**TASK STATEMENT:**
Type out each entry exactly.

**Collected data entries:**
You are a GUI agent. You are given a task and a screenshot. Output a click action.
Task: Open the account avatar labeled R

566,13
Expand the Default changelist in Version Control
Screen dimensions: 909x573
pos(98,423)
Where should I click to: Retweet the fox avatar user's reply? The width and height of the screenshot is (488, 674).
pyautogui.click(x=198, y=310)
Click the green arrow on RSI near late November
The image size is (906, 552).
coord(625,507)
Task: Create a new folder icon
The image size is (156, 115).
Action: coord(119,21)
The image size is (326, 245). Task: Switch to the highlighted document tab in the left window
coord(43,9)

**RESPONSE BOX:**
You are a GUI agent. You are given a task and a screenshot. Output a click action.
Task: Open the account avatar labeled R

566,13
Expand the Default changelist in Version Control
Screen dimensions: 909x573
pos(98,423)
Where should I click to: Retweet the fox avatar user's reply? The width and height of the screenshot is (488, 674).
pyautogui.click(x=198, y=310)
Click the green arrow on RSI near late November
The image size is (906, 552).
coord(625,507)
Task: Create a new folder icon
The image size is (156, 115).
Action: coord(119,21)
The image size is (326, 245). Task: Switch to the highlighted document tab in the left window
coord(43,9)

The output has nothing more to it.